Under the law of the case doctrine, we are bound by this Court’s earlier decision. See People v Herrera (On Remand), 204 Mich App 333, 340; 514 NW2d 543 (1994) (“[The law of the case] doctrine provides that an appellate court’s decision regarding a particular issue is binding on courts of equal or subordinate jurisdiction during subsequent proceedings in the same case.”). Accordingly, the trial court did not clearly err by assessing 25 points for OV 3.

Defendant also argues that the trial court improperly assessed 15 points under OV 10 because he did not exploit any particular vulnerability of the victim or exhibit predatory behavior. In defendant’s earlier appeal, this Court affirmed the trial court’s assessment of 15 points under OV 10, stating the following:

In this case, the PSIR indicates that defendant had threatened the victim “just weeks prior to the incident. [Defendant] indicated that he was going to do something to him if his friend (Deon) did not give him the money Deon stole from the defendant, while he sold drugs for him.” Further, the victim testified at trial that he saw defendant earlier in the evening, before defendant shot him, when defendant walked past him and said: “You’re a nasty mother fucker.” Then, later in the evening, as the victim was walking down the street, he turned around and, as soon as he turned around, a gun was stuck in his mouth and immediately fired.
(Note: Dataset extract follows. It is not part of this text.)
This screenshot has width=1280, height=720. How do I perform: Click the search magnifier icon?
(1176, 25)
In light of this evidence, we affirm the scoring of OV 10 at 15 points. [Gollman, unpub op at 2.]

Again, we are bound by this previous decision. Herrera, 204 Mich App at 340. Therefore, the trial court did not clearly err by assessing 15 points under OV 10.

II. PRESENTENCE INVESTIGATION REPORT

Defendant next argues that he is entitled to a remand for correction of his presentence investigation report (PSIR) because it included inaccurate details regarding threats he allegedly made to the victim in the weeks before the shooting. On appeal, a defendant may not challenge the accuracy of information relied upon in determining a sentence that was within the appropriate guidelines range unless he raised the issue at sentencing, in a motion for resentencing, or in a motion to remand filed in this Court. People v Lloyd, 284 Mich App 703, 706; 774 NW2d 347 (2009). Because defendant failed to raise any appropriate challenge, this issue is unpreserved. Moreover, this issue is waived because defense counsel expressly agreed to the accuracy of defendant’s PSIR on two occasions. See People v Carter, 462 Mich 206, 213-214; 612 NW2d 144 (2000). Therefore, we decline to address defendant’s arguments on this issue.
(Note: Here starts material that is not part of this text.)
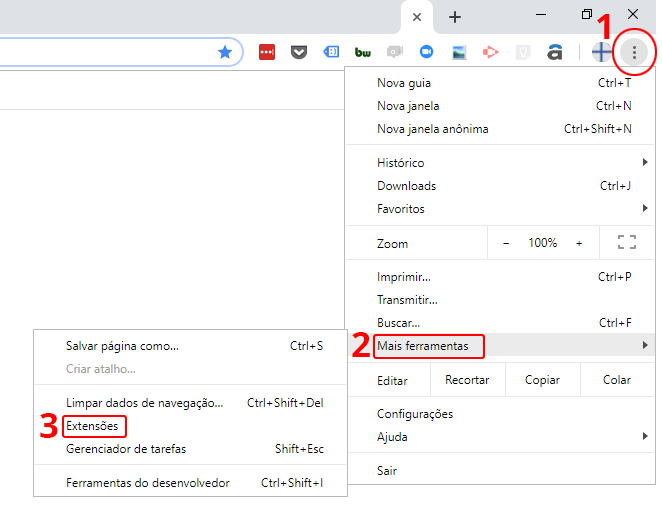Click the fullscreen icon in Zoom row

627,243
-2- III. INEFFECTIVE ASSISTANCE OF COUNSEL

Defendant contends that he was denied the effective assistance of counsel. Specifically, he claims that defense counsel’s performance fell below an objective standard of reasonableness when counsel failed to object (1) to the inaccurate information in the PSIR and (2) to the scoring of OVs 1, 3, and 10 on Alleyne1 grounds. “Whether a person has been denied effective assistance of counsel is a mixed question of fact and constitutional law.” People v LeBlanc, 465 Mich 575, 579; 640 NW2d 246 (2002). We review a trial court’s findings of fact for clear error and constitutional questions de novo. Id. Because defendant did not move for a new trial or a Ginther2 hearing, our review is limited to errors apparent on the record. People v Matuszak, 263 Mich App 42, 48; 687 NW2d 342 (2004).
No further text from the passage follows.